Dr. Clarissa Burke, who did a residency in family medicine at McMaster University in Hamilton, Ontario, told me that phrases such as circling the drain imply that death is inevitable: “I don’t know if that’s a way of trying to remove our own responsibility from the situation or maybe even make us feel better about what’s happening.”
Such phrases usually get passed down from senior resident to junior and from junior to med student. Sometimes, they come from an attending physician. Dr. Rick Mann, who practises family medicine, told me a memorable example. “The one that has always stuck with me, unfortunately, is a staff physician who colloquially used to say about patients: ‘Tell them not to buy any green bananas’—in the sense that they weren’t going to be around to see them go ripe,” said Mann.
As a resident in internal medicine in New York City back in the 1980s, respirologist Peter Kussin remembers sharing medical slang freely with his resident colleagues. Back then, two of Kussin’s favourite slang terms for patients who were dying were PBAB, for “pine box at bedside,” and the even more serious PBABLO, for “pine box at bedside, lid open.”
“We would use those in our notes and our sign-outs,” Kussin recalls. “So we’d say, Mr. Smith, Room 8322, PBAB, NTD—for “pine box at bedside, nothing to do.” You have an intern who’s got forty patients to cover. He knows that Mr. Smith doesn’t need anything except end-of-life care.”
But that was in New York City in the 1980s. Kussin wanted to find out whether the residents he teaches today at Duke use slang to talk about patients at the end of life.

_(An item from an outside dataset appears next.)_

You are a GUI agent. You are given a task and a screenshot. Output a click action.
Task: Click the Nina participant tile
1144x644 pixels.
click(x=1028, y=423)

Kussin says he once told a resident in
the ICU “‘I need you to meet with this family today. I’ll meet with them tomorrow but I need you to hang crepe.’ None of [the residents] had heard it. And that’s a mild piece of medical slang.”

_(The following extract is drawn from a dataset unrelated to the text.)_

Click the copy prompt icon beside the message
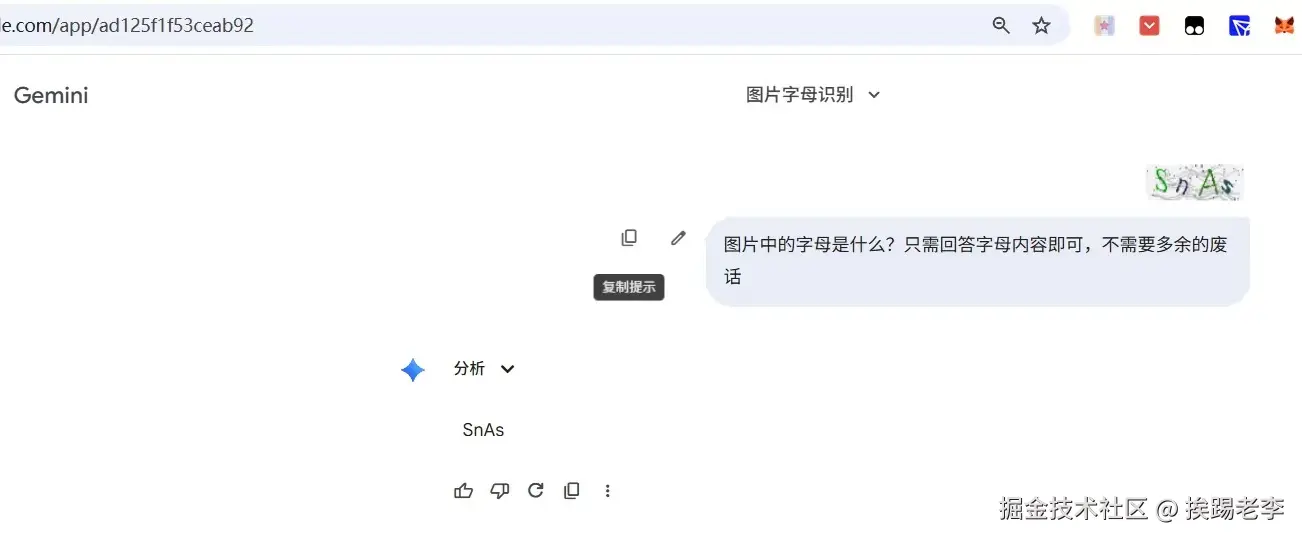Screen dimensions: 1302x540 click(x=629, y=238)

Kussin was using the expression hang crepe to get the resident to prepare a patient’s family for their loved one’s impending death. He was also trying to make a connection with the resident—to let the resident know Kussin was there to share the emotional burden of telling the family.
One young physician remembers being on duty in the ER and seeing a 20-year-old man with osteosarcoma, an aggressive form of bone cancer that usually strikes teenagers. Only two-thirds of patients survive long-term. He recalls that the young man was receiving powerful chemotherapy drugs that lowered his white blood cell count and rendered his immune system vulnerable to attack by bacterial infection. The patient had a fever, an ominous sign that an infection had invaded his bloodstream.
“When I opened the door, it kind of hit [me] in the face,” says the resident. “This patient looked very sick to me.”
He started antibiotics and fluids by intravenous drip and transfused the young man with blood because the chemotherapy had also caused his hemoglobin to fall drastically. He referred the patient to the internal medicine team to be admitted. Medically, he did everything right. But he knew the young man was likely to die.
“You’re sitting there with family members of a 20-year-old,” says the resident. “They want you to tell them that everything is going be okay. And you want to tell them everything is going be okay. Instead, you have to find a middle ground and say things like you’re going to do everything you can to make him feel better while trying not to lie to them.”
Sometimes, we do what the resident did to be kind to the family. And sometimes, we do it to be kind to ourselves.
* * *
Dealing with death and its aftermath is one of the great emotional burdens that doctors take on when they enter the profession. You might think we would do almost anything to stave off death. Instead, more and more doctors take a tangible step to try to hasten death’s arrival by securing from patients and loved ones permission to do nothing if and when death approaches and the heart stops. Doctors call that Do Not Resuscitate, or DNR.